Optional (for --method whisper):

  • mlx_whisperpipx install mlx-whisper (Apple Silicon optimized)

Options Reference

Flag Description Default
-u, --url URL YouTube video URL. Prompted interactively if omitted.
-m, --method METHOD Transcript source: auto, youtube, whisper auto
-w, --whisper-model MODEL Whisper model identifier mlx-community/whisper-large-v3-turbo
-o, --output-dir DIR Base directory for all output . (current dir)
-p, --llm-provider PROVIDER LLM backend: lmstudio, ollama, llm, anthropic, openai auto-detected
-l, --llm-model MODEL Model name for the chosen provider provider-specific
-a, --audio-only Download audio only (m4a) — no video off
-t, --transcript-only Get transcript only — no media download off
-d, --diarize Add speaker labels via LLM post-processing off
-n, --no-summary Skip the LLM summarization step off
-k, --keep-scratch Preserve the .scratch/ working directory off
-h, --help Print usage and exit
-v, --version Print version and exit

Transcript Methods (--method)

auto (default)

Tries to download YouTube subtitles first (manual preferred, then auto-generated). If none are available, falls back to local Whisper transcription.

youtube

Uses only YouTube-provided subtitles. Fails with a clear error if the video has no English subtitles. This is the fastest option — no audio extraction or model download needed.

whisper

Extracts audio from the downloaded video and transcribes locally using mlx_whisper. Produces higher-quality transcripts than YouTube auto-subs but takes longer (roughly 1 minute per 10 minutes of video on Apple Silicon). Requires mlx_whisper to be installed.

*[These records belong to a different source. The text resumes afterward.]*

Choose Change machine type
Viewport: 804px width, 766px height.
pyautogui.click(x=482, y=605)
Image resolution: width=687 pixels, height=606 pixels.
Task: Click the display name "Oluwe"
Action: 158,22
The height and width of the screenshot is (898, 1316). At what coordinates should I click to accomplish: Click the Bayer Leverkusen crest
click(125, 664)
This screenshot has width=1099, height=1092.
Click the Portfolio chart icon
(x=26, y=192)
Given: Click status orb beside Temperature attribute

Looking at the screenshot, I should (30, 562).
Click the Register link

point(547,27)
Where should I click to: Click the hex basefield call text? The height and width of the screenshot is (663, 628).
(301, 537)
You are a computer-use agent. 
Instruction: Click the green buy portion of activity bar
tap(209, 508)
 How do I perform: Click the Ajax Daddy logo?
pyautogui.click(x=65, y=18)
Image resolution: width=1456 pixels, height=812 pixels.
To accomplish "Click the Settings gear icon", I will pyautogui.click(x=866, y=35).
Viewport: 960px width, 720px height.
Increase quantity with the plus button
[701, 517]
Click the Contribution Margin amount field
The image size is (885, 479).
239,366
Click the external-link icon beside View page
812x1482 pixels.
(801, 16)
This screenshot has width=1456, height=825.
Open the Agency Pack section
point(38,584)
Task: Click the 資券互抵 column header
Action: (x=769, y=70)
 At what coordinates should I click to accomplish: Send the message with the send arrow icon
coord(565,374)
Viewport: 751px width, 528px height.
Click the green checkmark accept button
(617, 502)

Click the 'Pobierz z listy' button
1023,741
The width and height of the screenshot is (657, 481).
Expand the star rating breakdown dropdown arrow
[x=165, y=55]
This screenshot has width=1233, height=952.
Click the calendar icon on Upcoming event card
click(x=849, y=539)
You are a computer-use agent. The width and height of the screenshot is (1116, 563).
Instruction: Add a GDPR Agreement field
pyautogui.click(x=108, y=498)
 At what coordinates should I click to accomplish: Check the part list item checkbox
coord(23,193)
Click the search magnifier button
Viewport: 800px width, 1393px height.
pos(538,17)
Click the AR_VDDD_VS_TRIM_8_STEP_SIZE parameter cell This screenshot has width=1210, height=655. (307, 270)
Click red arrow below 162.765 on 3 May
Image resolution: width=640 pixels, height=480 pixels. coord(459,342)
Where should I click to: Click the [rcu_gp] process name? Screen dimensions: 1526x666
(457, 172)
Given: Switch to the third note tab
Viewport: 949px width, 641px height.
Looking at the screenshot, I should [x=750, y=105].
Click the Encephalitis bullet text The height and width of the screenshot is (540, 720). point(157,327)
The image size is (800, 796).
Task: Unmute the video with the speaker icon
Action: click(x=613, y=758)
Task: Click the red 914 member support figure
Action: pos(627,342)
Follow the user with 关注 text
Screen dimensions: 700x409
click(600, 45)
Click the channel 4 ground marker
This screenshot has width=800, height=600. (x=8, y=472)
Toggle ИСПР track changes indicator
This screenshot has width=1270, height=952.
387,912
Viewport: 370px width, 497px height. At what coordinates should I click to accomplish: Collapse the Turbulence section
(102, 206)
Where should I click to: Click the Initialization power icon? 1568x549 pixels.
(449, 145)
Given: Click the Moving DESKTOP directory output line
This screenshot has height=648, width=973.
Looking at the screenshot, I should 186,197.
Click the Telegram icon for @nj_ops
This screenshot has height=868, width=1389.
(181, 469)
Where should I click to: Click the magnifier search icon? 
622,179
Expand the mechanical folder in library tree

LLM Providers (--llm-provider)

The script makes exactly one LLM request per video — sending the full transcript with a structured summarization prompt. With --diarize, a second request is made for speaker attribution.

lmstudio (default when running)

Connects to LM Studio's local server at localhost:1234 via its OpenAI-compatible API. Auto-selects the currently loaded model. No API key required.

LM Studio runs Apple Silicon-optimized models (MLX, GGUF) and is the recommended local provider for macOS. Install from lmstudio.ai, load a model, and enable the local server.

# Auto-detected when LM Studio server is running
./get-yt "$URL"

# Explicitly select LM Studio
./get-yt -p lmstudio "$URL"

# Use a specific loaded model
./get-yt -p lmstudio -l "qwen/qwen3-vl-8b" "$URL"

ollama

Connects to the local Ollama server at localhost:11434. Auto-selects the first installed model if --llm-model is not set.

# Start ollama if not running
ollama serve &

# Use a specific model
./get-yt -p ollama -l gemma3:4b "$URL"

llm

Uses Simon Willison's llm CLI, which supports dozens of backends via plugins.

pipx install llm
llm keys set openai          # or install a plugin: llm install llm-claude-3

./get-yt -p llm -l gpt-4o "$URL"

anthropic

Direct API call via python3. Requires ANTHROPIC_API_KEY in the environment.

export ANTHROPIC_API_KEY="sk-ant-..."
./get-yt -p anthropic "$URL"           # default: claude-sonnet-4-20250514
./get-yt -p anthropic -l claude-opus-4-20250514 "$URL"

openai

Direct API call via python3. Requires OPENAI_API_KEY in the environment.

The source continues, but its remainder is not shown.